Kevin's Immune System Surrenders!!!

"Nous nous rendons!" says General Phage

JYVÄSKYLÄ, Finland, Jan. 16th - Kevin Wildrick's Immune system surrendered today at 8am in the face of an over-whelming Finnish-led germ force. Overall productivity has dropped to near zero, and energy levels are low. Several major body systems are now in germ control, and the carnage is devestating. One particularly hard hit area is the nose, though reports are scarce since the germs have instituted a policy of high-speed ejection of the press in what they call "sneezing."
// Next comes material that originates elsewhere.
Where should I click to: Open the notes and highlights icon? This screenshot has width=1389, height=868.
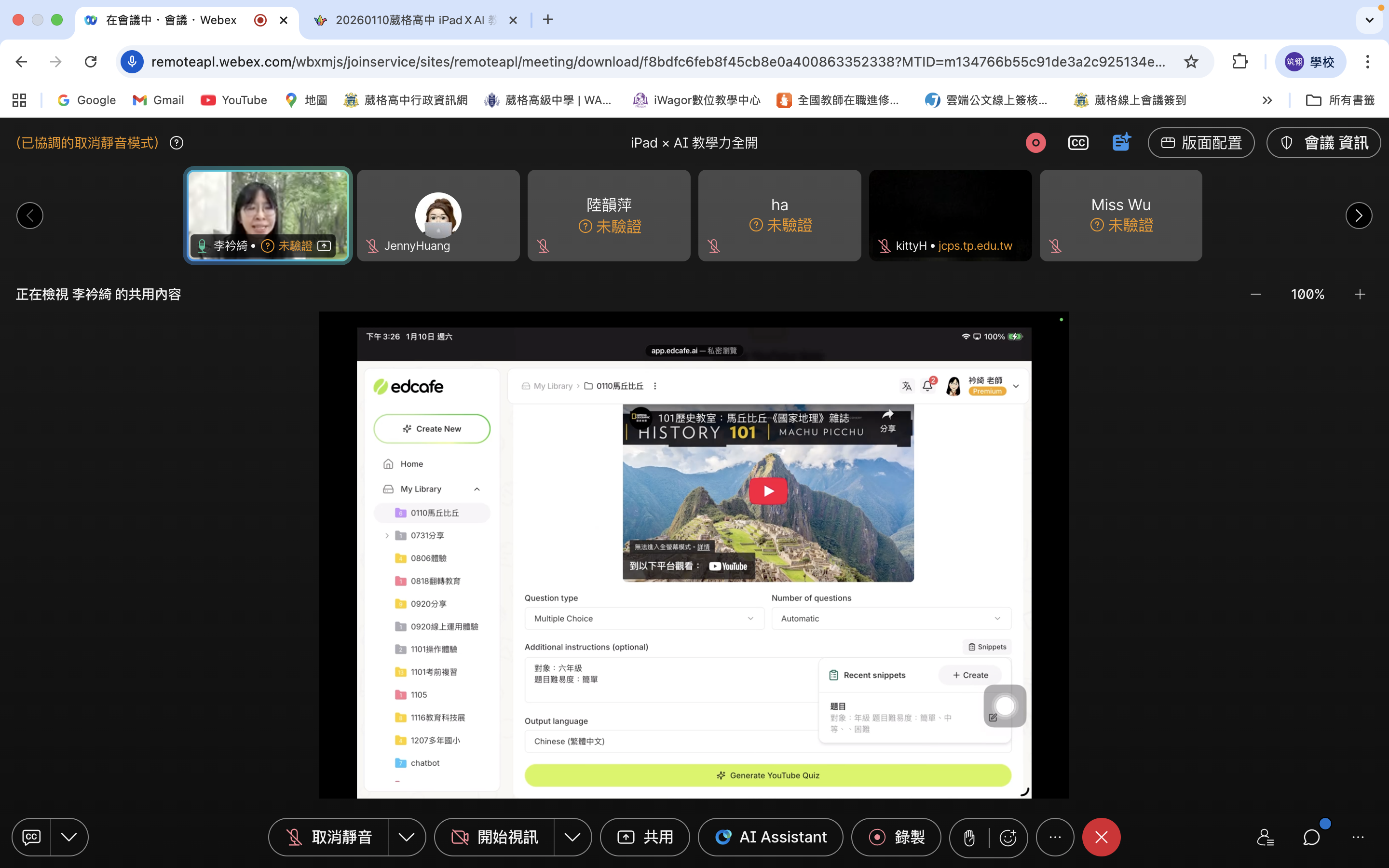[1120, 142]
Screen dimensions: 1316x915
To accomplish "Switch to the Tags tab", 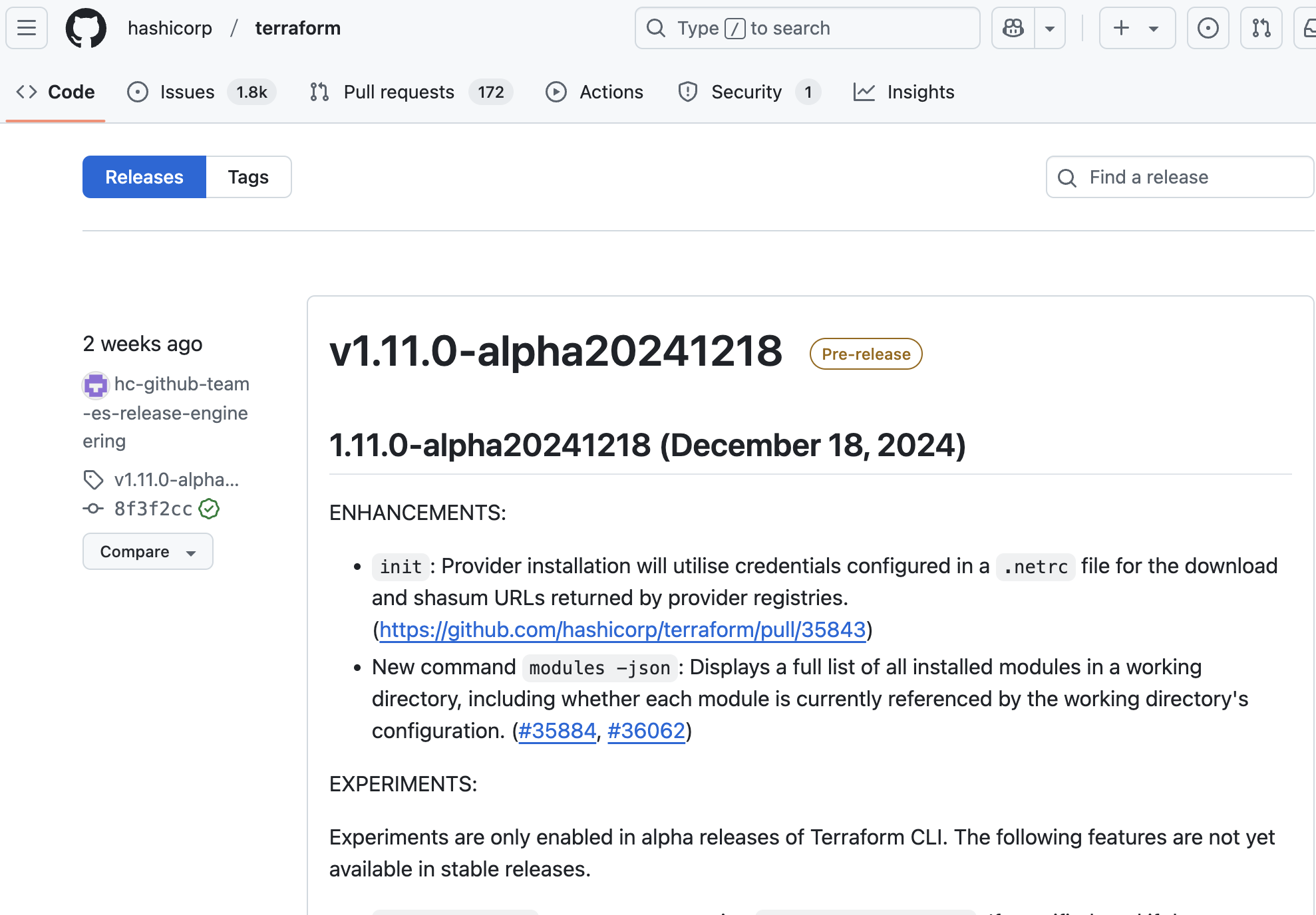I will tap(248, 177).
In what can only be described as one of the stupidest military blunders of all time, four days ago Kevin's executive branch engaged in a spree of partying entailing consecutive rock concerts and repeated delay of sleep until 4am. This only compounded recent immune system funding cutbacks including a trans-atlantic flight at and a so called "austerity pillow". A source close to the brain said, "The Brain was trying to make good on campaign promises to 'Have a good time in Finland'. Stupid, in retrospect, but hey, at least we didn't elect Bush."

These latest developments came after yesterday's belated policy of appeasement. One immune system general said, "As zee gift to our new Finn-eesh germ friends, we pree-zent zem with zee Tonsils." Such gestures were clearly too little and too late, as 12 hours of rest and 3 liters of water consumption failed to prevent the germs from turning the tonsils in to a swollen, reddish wasteland.

Some sources are already mentioning possible immune-rights violations. One group went so far as to use the phrase "T-cell Genocide", siting photographs showing what appear to be mass graves near the lymph glands. Aid in the form of sudafed and asprin has been plentiful, though it has failed to turn the tide of the attack.

For some, not all hope is lost. There are scattered rumors of a resistance movement based in the stomach. Drawing strength from oranges, gouda, and chocolate consumed in the last 48 hours, several immune weapons labratories are said to be hard a work developing powerful anti-germ cells. However, germ forces have recently attacked the digestive system, and are hoping for repeated food-explusions. Only time will tell if, and when, these germs can be defeated.

2 Comments:

Blogger Toby said...

Don't lose hope, that's what the insurgency wants you to do. We can't let them win. The people need you, even if the election was a sham.

5:55 PM  
Blogger Michael K. said...

Dear God, Kevin, your blog is some seriously funny shit!

And I'm so grateful I don't have to know a damn thing about stochastic calculus in order to read it.